CLASS METHOD (if applicable)
- Starting dose: The starting dose was selected to be 2000 mg/kg body weight
Doses:
2000 mg/kg body weight
No. of animals per sex per dose:
3 females per steps, 2 steps
Control animals:
no
Details on study design:
-Duration of observation period following administration: 14 days
-Frequency of observations and weighing: Animals were weighed on day 1 (prior to the administration) and on days 8 and 15. Clinical examination was made several times on the day of dosing (at least once during the first 30 minutes and with special attention given during the first 4 hours post-dose). Thereafter, animals were observed for clinical signs once daily until the end of the observation period.
-Necropsy of survivors performed: Yes, all animals were subjected to gross necropsy and examined macroscopically for gross pathological changes.
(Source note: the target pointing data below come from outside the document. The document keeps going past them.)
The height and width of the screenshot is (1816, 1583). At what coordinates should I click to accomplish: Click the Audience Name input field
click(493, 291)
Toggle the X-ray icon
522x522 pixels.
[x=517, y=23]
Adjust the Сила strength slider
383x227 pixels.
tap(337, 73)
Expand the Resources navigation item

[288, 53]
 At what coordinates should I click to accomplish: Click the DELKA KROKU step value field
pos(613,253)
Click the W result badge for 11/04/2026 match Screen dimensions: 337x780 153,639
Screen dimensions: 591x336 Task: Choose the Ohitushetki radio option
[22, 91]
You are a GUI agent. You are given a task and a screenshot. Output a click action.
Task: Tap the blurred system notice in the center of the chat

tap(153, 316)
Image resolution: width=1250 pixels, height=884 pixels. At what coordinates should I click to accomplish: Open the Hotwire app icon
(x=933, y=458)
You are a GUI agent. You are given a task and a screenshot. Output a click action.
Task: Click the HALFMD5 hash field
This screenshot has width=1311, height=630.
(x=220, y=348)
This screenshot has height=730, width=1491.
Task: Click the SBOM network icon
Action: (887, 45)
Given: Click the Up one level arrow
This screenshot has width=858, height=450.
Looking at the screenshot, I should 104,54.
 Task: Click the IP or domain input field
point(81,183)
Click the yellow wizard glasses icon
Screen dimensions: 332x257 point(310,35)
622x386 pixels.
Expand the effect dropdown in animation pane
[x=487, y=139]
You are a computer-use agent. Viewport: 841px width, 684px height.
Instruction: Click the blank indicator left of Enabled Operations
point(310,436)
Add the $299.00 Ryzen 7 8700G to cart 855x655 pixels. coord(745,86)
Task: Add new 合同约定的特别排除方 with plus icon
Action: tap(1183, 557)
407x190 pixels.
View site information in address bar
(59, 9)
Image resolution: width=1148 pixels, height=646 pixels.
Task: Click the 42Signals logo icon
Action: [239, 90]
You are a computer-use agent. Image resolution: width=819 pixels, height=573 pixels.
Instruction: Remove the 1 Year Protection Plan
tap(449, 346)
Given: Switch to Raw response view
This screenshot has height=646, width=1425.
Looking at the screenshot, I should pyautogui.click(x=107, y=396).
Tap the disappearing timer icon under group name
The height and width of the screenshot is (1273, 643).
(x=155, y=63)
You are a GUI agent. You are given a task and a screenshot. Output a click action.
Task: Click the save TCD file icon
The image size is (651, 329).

In the absence of gross pathological changes no tissues were preserved for a possible histopathological evaluation.
- Other examinations performed: clinical signs: A careful clinical examination was made several times on the day of dosing (at least once during the first 30 minutes and with special attention given during the first 4 hours post-dose). Thereafter, the animals were observed for clinical signs once daily until the end of the observation period. Cageside observations included changes in the skin and fur, eyes and mucous membranes. Also respiratory, circulatory, autonomic and central nervous systems and somatomotor activity and behaviour pattern were examined. Particular attention was directed to observations of tremor, convulsions, salivation, diarrhea, lethargy, sleep and coma.
Statistics:
N.A.

Results and discussion

Preliminary study:
N.A.
Effect levels
Key result
Sex:
female
Dose descriptor:
LD50
Effect level:
> 2 000 mg/kg bw
Based on:
test mat.
Remarks on result:
other: no mortality occured at the limit dose of 2000 mg/kg bw
Mortality:
No mortality was observed for any of the test animals.
Clinical signs:
other: Reduced spontaneous activity, piloerection, hunched posture, moving the bedding, half eyelid closure, and prone position observed starting 30 minutes after dosing. Besides these clinical signs, no other abnormal cageside observations were made throughout
Gross pathology:
No macroscopic findings were observed in any animal of any step.
Other findings:
N.A.

Applicant's summary and conclusion

Interpretation of results:
GHS criteria not met
Conclusions:
In an acute oral toxicity study in rats conducted according to OECD 423, no mortality occured at the limit dose of 2000 mg/kg bw. Hence, the LD50 value was determined to be greater than 2000 mg/kg bw.
Executive summary:

In an acute oral toxicity study (acute toxic class method, OECD 423), two groups of fasted, 8-11 weeks old, female Wistar rats (3 rats/group) were given a single oral application of the test item N2-Isobutyryl-5’-O-(4,4’-Dimethoxytrityl)-2’-deoxyguanosine (100% purity) in sterile water at the limit dose of 2000 mg/kg body weight and observed for 14 days. All animals survived until the end of the study with slight signs of toxicity of the test item. Throughout the 14-day observation period, the body weight gain of the test animals was within the normal range of variation for this strain. At necropsy, no treatment-related macroscopic findings were observed in any animal of any step. Based on the results from this study, the oral LD50 in rats is considered to exceed 2000 mg/kg bw.